Quando a União Soviética se desintegrou, os acordos de Yalta e Versalhes entraram em colapso e abriram o caminho a uma corrida feroz para controlar esse espaço geopolítico vazio.

Foi o que lançou as bases da Geostratégia Americana para a Eurásia, que se concentrou em garantir o controlo sobre o vasto continente da Eurásia. É esta luta pela redistribuição a favor dos EUA que tem sido a base da maioria das guerras desde 1990: Somália, Iraque, Balcãs, Líbia, Ucrânia, Síria.
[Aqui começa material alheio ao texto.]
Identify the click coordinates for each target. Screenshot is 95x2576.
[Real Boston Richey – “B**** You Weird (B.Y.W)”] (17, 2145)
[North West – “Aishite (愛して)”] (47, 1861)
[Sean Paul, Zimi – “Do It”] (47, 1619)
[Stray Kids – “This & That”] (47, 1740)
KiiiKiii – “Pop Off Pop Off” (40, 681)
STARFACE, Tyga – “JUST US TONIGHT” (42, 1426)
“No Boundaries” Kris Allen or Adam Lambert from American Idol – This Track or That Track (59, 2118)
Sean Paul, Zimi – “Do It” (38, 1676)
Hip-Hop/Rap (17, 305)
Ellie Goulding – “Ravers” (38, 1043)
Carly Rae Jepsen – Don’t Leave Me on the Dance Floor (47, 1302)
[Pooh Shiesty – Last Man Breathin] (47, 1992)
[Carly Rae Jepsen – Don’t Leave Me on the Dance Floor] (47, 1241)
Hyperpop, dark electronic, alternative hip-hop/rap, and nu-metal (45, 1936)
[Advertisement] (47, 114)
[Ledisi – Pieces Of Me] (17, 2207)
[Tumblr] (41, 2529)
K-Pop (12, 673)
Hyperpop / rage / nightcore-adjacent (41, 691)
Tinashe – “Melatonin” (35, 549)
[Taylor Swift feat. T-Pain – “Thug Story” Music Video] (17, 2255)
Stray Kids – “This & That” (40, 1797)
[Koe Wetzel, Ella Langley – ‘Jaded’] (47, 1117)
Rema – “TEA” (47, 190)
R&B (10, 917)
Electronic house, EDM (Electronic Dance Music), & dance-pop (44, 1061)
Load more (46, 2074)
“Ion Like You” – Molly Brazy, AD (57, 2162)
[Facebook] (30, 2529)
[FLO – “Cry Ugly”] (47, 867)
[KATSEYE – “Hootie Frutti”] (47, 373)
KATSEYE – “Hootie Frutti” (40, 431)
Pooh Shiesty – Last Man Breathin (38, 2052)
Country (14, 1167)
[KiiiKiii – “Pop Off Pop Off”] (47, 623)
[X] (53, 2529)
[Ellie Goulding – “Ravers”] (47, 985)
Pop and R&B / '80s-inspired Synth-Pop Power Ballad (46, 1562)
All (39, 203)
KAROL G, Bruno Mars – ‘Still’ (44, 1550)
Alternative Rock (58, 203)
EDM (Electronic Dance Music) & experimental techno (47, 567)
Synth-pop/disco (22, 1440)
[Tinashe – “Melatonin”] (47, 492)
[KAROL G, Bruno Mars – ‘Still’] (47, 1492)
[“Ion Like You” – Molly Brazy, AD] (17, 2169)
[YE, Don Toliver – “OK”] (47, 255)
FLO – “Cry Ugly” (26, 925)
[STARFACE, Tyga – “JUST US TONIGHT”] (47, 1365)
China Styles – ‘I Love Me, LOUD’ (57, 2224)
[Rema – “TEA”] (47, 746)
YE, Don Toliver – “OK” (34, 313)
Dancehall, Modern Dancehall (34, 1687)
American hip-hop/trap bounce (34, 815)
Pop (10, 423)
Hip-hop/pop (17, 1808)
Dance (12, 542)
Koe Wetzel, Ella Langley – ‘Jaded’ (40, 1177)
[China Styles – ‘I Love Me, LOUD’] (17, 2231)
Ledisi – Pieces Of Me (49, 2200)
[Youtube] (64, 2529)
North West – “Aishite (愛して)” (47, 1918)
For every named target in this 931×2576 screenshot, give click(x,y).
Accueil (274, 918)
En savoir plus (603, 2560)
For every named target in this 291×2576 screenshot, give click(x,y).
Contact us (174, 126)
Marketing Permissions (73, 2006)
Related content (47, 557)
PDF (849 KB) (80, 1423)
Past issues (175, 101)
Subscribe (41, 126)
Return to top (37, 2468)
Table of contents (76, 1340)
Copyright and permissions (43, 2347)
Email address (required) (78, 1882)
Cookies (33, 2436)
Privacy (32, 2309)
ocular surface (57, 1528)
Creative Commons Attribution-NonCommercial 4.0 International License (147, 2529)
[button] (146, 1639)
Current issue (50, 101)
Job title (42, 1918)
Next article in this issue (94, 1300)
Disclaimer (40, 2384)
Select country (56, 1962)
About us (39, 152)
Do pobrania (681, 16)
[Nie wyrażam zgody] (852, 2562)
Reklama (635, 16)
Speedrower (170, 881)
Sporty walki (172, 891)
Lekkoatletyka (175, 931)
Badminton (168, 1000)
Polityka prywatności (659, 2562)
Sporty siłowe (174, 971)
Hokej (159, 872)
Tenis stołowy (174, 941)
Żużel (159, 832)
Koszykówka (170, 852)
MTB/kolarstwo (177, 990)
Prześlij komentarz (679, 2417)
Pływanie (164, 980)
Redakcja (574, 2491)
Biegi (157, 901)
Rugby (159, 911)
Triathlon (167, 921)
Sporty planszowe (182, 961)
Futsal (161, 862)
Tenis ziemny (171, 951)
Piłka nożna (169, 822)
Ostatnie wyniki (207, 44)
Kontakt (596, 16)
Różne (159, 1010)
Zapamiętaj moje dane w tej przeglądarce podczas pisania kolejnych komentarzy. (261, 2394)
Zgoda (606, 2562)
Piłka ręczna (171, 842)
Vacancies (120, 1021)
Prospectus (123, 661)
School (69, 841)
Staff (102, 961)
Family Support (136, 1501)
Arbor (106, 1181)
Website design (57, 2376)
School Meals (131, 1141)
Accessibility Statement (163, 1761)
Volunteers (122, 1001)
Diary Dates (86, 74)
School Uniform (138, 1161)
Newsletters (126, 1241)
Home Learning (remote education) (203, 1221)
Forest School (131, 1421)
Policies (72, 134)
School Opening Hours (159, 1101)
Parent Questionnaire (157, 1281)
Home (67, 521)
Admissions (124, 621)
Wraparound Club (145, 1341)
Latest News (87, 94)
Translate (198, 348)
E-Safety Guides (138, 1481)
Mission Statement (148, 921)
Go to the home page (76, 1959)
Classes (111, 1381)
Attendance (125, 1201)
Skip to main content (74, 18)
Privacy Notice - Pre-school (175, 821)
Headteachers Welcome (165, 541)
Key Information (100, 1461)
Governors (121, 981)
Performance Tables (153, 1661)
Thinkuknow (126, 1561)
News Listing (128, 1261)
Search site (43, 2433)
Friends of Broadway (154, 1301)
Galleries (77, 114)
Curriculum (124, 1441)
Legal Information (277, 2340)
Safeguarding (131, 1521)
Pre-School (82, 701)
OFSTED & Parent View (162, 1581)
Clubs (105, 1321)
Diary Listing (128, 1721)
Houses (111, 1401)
Os Estados Unidos têm liderado agressivamente esta situação. O processo para expandir a OTAN para leste, criando mudanças de regime sob a forma das chamadas “revoluções coloridas”, fez parte dessa luta. O golpe em Kiev, a transformação da Ucrânia numa colônia americana com elementos nazis e a guerra no Donbass também fazem parte deste quadro. A guerra não vai parar até que a Rússia seja conquistada e desmembrada ou que ela ponha um fim à ofensiva dos EUA.

Recapitulando: o mundo já está dividido entre potências imperialistas, não há novas colônias a serem conquistadas, as grandes potências só podem lutar pela redistribuição. O que cria as bases e as possibilidades de uma nova divisão é o desenvolvimento desigual do capitalismo. As forças que estão a desenvolver-se mais rapidamente econômica e tecnologicamente exigirão mercados maiores, mais matérias-primas, mais controlo geoestratégico.

Os resultados das duas terríveis guerras mundiais estão novamente em disputa

A Primeira Guerra Mundial causou talvez 20 milhões de mortes e pelo menos o mesmo número de feridos. A Segunda Guerra Mundial causou cerca de 72 milhões de mortes. Estes são números aproximados e ainda há controvérsia em torno dos números exatos, mas falamos desta ordem de grandeza. As duas guerras mundiais, que tiveram como resultado os tratados de Versalhes e Yalta, causaram pouco menos de 100 milhões de mortos, além de um número incrível de outros sofrimentos e perdas.

Desde 1991, uma “guerra mundial” de baixa intensidade é travada, principalmente pelos EUA, para conquistar o “vazio”. Donald Trump afirmou recentemente que os Estados Unidos travaram guerras baseadas em mentiras, que custaram 8 milhões de milhões de dólares e milhões de vidas. Portanto, a redistribuição de espólios feita pelos EUA não aconteceu pacificamente.

“A rebelião contra Sykes-Picot”

No debate sobre a situação no Oriente Médio, certas pessoas que gostariam de parecer de esquerda, radicais e anti-imperialistas, dizem que é hora de se rebelar contra as fronteiras artificiais traçadas pelos tratados de Sykes-Picot e Versalhes. Certamente que essas fronteiras são artificiais e imperialistas. Mas quão de esquerda e anti-imperialista é lutar para que essas fronteiras sejam revistas agora?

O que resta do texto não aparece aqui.